**PROBLEM:** Copy the data word for word, from its first line up to and including the line with "Expand the GPU", and nothing past that line.

**SUPPLIED RECORDS:**
----------

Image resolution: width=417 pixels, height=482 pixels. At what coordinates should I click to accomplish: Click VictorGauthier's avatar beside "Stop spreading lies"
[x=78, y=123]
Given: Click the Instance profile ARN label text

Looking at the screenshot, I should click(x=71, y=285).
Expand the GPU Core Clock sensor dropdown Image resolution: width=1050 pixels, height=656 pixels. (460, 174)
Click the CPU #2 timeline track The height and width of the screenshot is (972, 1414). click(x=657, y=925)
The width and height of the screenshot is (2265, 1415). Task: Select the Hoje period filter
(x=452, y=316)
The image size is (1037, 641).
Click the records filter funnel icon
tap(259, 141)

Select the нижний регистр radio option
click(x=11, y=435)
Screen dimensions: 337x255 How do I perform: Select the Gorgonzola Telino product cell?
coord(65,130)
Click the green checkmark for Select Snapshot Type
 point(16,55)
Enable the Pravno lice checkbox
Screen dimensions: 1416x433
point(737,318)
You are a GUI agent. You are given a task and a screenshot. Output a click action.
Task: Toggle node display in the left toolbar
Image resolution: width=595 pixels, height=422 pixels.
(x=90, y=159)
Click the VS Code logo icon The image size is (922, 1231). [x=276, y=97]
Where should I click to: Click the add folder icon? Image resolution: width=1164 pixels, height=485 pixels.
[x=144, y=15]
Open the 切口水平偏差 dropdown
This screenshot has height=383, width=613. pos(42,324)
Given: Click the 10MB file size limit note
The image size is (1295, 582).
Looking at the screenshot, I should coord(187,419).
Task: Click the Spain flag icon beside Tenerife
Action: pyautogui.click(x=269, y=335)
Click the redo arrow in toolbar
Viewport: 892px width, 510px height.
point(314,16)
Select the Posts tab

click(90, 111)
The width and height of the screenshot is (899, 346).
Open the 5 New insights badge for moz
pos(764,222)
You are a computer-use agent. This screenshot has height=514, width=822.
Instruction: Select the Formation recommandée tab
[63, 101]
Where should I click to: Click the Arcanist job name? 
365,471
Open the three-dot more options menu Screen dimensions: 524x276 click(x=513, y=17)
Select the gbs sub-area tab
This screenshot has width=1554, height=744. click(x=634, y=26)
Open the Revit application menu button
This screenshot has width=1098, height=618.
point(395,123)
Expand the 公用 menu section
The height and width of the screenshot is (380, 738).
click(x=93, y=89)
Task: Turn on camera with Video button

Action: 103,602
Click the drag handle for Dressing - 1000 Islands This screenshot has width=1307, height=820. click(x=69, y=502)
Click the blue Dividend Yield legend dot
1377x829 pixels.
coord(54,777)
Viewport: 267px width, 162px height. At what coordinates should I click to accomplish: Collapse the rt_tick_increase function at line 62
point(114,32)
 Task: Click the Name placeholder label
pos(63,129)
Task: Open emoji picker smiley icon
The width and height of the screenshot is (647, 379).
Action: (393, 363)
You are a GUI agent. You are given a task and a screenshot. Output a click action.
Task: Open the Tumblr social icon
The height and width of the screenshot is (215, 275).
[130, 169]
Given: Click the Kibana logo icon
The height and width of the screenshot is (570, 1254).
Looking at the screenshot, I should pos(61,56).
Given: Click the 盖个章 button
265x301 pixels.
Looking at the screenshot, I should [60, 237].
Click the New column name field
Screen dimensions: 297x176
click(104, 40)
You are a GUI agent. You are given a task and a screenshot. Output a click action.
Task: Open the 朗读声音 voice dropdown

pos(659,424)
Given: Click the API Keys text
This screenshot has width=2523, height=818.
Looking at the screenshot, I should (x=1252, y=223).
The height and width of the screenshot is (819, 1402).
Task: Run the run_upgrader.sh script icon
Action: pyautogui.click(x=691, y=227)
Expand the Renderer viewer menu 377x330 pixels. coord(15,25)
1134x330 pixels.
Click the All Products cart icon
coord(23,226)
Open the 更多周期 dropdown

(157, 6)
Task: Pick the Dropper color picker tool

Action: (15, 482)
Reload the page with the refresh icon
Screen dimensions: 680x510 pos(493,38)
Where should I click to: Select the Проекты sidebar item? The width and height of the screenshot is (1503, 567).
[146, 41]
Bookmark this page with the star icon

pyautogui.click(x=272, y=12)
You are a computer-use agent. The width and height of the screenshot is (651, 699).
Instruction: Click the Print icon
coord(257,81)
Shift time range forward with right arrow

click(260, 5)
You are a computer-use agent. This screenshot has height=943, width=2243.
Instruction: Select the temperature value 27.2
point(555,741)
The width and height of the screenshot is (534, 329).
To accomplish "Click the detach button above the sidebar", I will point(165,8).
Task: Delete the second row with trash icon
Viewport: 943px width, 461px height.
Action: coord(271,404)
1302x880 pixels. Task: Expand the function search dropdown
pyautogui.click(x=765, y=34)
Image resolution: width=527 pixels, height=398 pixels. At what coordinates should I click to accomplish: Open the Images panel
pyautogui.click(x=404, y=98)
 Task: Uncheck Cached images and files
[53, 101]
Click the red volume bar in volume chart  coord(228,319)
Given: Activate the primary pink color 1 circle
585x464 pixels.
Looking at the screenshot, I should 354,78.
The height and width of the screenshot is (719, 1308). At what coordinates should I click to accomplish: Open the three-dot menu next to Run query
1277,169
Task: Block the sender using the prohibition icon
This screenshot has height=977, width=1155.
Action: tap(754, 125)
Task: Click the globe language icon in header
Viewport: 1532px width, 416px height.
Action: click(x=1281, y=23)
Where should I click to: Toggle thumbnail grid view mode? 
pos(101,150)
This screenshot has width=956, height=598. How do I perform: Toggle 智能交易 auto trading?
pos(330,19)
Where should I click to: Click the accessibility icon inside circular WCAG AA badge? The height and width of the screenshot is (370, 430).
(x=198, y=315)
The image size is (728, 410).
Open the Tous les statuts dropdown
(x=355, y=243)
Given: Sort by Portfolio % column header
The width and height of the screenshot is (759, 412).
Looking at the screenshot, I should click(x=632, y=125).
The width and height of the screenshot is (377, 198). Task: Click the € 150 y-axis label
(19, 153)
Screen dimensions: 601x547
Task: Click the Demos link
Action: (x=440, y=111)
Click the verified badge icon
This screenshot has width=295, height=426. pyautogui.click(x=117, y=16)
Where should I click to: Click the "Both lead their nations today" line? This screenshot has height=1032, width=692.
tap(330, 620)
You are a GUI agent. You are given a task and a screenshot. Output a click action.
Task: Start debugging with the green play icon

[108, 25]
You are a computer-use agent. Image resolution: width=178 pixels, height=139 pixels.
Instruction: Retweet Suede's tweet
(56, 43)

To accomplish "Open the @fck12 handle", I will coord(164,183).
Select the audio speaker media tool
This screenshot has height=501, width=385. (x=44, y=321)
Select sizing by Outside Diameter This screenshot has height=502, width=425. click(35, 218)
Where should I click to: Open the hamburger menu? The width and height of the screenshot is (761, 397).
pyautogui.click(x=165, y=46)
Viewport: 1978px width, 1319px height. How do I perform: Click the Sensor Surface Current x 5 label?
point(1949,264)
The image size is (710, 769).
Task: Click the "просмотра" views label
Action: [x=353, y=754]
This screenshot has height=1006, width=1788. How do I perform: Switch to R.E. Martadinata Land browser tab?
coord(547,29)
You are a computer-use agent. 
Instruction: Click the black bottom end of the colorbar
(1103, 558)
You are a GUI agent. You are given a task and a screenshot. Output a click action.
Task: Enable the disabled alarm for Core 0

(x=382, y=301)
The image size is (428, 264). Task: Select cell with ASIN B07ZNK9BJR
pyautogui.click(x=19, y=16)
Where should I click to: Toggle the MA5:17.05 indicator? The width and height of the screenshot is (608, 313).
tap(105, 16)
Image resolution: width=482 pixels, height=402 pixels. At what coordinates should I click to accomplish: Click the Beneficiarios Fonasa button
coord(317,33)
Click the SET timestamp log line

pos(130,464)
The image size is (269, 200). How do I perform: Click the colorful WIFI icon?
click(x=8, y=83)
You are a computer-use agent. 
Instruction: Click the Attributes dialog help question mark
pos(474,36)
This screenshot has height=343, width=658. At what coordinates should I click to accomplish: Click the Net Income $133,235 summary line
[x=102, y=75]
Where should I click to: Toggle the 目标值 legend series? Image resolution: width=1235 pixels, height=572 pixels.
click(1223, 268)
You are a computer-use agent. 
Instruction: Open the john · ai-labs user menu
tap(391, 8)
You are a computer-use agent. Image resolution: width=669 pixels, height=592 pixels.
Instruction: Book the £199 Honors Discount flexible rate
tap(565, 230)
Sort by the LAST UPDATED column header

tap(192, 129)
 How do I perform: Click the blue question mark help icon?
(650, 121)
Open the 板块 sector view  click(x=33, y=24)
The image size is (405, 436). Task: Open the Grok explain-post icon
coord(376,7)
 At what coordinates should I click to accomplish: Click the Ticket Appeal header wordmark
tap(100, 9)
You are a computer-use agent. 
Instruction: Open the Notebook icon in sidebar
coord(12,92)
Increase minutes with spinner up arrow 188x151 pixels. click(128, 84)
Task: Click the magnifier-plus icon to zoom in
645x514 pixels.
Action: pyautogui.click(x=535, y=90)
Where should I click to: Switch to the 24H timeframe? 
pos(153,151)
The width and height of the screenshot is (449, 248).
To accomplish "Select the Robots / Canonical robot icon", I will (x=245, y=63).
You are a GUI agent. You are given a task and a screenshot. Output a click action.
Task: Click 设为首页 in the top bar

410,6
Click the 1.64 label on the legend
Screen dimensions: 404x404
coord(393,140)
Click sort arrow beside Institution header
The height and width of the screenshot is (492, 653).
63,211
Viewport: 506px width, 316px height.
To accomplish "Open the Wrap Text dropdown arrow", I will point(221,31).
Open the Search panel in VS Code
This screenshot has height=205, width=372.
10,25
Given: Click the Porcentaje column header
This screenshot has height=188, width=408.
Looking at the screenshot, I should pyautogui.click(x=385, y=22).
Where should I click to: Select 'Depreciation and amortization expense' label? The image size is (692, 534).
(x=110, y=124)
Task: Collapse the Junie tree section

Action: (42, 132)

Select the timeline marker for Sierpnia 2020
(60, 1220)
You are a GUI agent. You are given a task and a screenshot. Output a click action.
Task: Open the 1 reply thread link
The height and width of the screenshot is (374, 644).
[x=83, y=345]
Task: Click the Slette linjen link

----------

**TASK ANSWER:**
Image resolution: width=417 pixels, height=482 pixels. At what coordinates should I click to accomplish: Click VictorGauthier's avatar beside "Stop spreading lies"
[x=78, y=123]
Given: Click the Instance profile ARN label text

Looking at the screenshot, I should click(x=71, y=285).
Expand the GPU Core Clock sensor dropdown Image resolution: width=1050 pixels, height=656 pixels. (460, 174)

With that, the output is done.